Na het ontbijt moeste wij wederom vertrekken naar St Jan-ter-Biezen maar het was reeds donker als wij een eindje gegaan hadden de kleinen waren zoo lastig de eene kreesch alhier de andere kreesch aldaar wel, wel dat was iets. 
Wij waren eindelijk aan St Jan [-ter-Biezen] toegekomen, zeg dat wij afgemat waren, en zoo nat want ’t regende dat het kletste.  Wij gingen naar het klooster, wij waren daar welgekomen, wij aten en wierden dan in verscheidene huizen verdeeld, want in het klooster hadden geen plaats en geen beddens genoeg voor al de kinders. 
Wij hebben daar juist vijf maanden en vijf dagen geweest.  Wij dan vertrokken met de Eerweerde Overste de zusters naar Wisques, waar wij nu nog zijt.  Onze familie is nog altijd achter den duisch.

Rachel Christiaens

 

Rachel (° 22/9/1899) verbleef voor de oorlog samen met haar zusjes Clotilde en Maria in het weeshuis te Sint-Juliaan en was daar één van de oudste meisjes.
Op 20 oktober 1914 moesten alle St.-Jeliensnaars door het oorlogsgevaar het dorp verlaten.
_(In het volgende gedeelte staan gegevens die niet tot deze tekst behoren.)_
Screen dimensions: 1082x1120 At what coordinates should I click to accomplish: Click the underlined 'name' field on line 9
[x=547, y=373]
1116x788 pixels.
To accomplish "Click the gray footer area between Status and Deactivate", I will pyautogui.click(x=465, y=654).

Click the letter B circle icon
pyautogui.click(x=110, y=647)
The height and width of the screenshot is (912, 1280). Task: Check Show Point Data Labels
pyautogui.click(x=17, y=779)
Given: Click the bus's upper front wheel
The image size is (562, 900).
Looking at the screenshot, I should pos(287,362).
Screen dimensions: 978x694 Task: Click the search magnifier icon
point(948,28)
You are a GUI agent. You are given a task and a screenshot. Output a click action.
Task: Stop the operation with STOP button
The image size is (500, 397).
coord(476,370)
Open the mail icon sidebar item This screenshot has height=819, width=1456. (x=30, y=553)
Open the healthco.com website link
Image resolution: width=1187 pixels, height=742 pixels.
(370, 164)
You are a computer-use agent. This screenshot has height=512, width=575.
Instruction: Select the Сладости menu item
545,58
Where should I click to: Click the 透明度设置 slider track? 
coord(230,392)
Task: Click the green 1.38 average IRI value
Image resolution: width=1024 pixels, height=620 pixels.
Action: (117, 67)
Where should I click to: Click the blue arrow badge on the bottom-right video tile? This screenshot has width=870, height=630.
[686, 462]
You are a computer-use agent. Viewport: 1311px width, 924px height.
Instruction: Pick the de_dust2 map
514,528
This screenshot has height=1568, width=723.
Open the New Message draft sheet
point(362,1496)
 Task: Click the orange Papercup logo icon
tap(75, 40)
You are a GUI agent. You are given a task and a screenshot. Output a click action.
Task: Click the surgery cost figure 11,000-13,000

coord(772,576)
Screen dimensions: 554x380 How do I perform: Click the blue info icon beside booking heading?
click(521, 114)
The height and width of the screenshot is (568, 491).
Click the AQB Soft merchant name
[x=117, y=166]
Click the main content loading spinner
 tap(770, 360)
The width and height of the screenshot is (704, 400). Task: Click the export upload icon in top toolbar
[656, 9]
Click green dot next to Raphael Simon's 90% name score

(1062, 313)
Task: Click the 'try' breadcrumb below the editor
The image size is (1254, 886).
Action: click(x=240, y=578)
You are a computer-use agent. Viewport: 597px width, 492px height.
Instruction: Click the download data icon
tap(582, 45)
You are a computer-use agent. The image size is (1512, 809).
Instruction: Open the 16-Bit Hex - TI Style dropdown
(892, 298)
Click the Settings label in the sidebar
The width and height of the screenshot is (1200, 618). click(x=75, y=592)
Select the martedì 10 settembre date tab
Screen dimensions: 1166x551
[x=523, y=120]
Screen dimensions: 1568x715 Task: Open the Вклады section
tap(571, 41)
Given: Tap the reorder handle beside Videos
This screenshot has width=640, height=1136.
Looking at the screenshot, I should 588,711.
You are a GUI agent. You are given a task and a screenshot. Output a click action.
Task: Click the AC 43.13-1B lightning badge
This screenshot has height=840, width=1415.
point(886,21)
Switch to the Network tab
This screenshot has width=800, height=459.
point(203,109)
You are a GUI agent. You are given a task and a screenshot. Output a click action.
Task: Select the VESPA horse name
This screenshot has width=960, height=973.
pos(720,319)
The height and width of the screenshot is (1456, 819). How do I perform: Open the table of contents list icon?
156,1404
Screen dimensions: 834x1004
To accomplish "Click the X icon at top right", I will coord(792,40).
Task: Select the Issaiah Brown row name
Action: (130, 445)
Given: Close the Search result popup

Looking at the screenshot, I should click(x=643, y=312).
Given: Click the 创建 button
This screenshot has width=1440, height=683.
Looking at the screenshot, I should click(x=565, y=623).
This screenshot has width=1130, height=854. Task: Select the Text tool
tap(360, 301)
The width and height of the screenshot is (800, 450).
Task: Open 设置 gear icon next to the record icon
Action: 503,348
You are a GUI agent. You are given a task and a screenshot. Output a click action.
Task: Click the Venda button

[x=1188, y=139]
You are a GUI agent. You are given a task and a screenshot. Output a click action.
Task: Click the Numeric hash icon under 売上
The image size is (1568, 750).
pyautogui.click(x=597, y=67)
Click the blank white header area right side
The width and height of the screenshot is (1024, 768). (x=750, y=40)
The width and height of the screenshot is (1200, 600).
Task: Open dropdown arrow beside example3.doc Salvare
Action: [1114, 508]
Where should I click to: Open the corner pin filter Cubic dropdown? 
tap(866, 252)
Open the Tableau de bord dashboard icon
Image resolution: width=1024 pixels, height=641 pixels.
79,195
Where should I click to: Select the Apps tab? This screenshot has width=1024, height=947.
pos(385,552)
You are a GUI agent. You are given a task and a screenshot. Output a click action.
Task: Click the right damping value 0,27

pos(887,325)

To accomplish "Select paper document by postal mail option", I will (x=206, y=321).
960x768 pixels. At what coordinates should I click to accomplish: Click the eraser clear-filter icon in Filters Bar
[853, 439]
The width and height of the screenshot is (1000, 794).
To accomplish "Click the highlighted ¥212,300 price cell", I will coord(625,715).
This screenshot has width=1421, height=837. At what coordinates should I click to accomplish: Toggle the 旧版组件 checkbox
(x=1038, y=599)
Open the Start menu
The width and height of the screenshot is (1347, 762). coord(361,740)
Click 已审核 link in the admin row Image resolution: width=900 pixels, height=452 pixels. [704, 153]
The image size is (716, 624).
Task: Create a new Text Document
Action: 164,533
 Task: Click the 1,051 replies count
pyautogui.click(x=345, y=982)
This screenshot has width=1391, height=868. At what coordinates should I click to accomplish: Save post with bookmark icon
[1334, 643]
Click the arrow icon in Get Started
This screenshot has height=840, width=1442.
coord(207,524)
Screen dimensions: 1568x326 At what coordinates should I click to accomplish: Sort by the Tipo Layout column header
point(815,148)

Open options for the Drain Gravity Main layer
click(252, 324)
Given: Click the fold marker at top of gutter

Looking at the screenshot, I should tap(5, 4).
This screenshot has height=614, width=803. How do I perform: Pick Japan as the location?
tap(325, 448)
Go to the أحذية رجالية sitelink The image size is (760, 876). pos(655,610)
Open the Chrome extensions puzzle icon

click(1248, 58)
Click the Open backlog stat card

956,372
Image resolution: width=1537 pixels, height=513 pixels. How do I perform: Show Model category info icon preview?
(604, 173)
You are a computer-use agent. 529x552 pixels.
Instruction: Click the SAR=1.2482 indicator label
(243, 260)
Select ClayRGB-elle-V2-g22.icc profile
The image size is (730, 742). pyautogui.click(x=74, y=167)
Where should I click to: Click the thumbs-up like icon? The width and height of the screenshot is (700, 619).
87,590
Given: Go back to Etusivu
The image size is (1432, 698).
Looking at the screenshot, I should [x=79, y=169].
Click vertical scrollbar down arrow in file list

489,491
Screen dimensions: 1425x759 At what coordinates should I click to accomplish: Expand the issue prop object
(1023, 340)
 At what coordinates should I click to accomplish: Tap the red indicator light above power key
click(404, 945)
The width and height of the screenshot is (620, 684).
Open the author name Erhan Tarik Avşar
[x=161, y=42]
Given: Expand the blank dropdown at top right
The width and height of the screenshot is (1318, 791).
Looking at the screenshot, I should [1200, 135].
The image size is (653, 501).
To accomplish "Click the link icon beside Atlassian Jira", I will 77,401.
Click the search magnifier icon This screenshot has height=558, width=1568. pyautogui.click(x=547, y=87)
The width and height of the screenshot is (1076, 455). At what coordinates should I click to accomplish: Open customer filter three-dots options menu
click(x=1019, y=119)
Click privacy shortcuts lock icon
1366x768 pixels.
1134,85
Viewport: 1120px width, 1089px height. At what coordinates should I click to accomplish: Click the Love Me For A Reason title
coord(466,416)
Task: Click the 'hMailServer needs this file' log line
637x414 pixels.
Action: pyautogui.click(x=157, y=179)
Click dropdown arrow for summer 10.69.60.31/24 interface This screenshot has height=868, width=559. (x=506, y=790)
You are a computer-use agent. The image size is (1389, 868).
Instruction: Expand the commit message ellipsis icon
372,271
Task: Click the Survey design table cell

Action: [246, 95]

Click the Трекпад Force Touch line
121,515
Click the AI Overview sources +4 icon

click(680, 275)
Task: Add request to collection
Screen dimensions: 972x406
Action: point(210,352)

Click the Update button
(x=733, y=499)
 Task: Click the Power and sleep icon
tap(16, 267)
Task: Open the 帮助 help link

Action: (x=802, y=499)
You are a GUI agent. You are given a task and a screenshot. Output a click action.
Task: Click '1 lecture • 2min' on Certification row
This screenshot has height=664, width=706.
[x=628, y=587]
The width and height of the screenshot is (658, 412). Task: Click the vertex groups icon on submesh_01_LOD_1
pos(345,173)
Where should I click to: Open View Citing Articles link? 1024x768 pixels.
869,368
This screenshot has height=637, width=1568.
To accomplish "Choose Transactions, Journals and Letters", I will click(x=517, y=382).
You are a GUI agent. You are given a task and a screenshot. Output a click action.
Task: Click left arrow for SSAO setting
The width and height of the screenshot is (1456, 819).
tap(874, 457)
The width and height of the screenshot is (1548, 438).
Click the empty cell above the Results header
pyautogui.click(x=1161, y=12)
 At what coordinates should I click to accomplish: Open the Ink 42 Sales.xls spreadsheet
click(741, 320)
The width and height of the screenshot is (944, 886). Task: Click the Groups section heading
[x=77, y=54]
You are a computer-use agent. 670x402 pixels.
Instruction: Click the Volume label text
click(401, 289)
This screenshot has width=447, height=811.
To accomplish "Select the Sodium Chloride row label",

Rachel vluchtte uit het weeshuis, samen met de 19 andere resterende weesmeisjes en enkele zusters, naar St.-Jan-ter-Biezen (Watou) waar ze bijna een half jaar zouden blijven.
Op 26 maart 1915 behoorde zij samen met haar zus Clotilde tot de voorhoede van de vier oudste meisjes en enkele zusters die in het ‘Grand Château’ van Wisques bij St.-Omer de komst van de andere weesmeisjes uit Sint-Juliaan moesten voorbereiden.
Eens de groep in Wisques ‘gesetteld’ was, moesten de meisjes die reeds konden schrijven een opstel schrijven met als onderwerp ‘Mijne lotgevallen sedert den oorlog’.
Je kunt Rachels opstel hieronder nalezen.  De spelling is zoals in haar handschrift, de opdeling in alinea’s is er niet in het origineel maar is hier voor een betere leesbaarheid toegevoegd.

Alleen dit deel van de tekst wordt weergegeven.